[SOURCE INFORMATION Boundary: Start]
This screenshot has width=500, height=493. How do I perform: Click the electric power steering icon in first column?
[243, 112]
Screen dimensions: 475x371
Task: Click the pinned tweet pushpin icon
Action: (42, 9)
[SOURCE INFORMATION Boundary: End]
> _EXERCISE OBJECTIVE_: The whole of the data above must be given again, unaltered and complete.

> _TASK ANSWER_:
This screenshot has width=500, height=493. How do I perform: Click the electric power steering icon in first column?
[243, 112]
Screen dimensions: 475x371
Task: Click the pinned tweet pushpin icon
Action: (42, 9)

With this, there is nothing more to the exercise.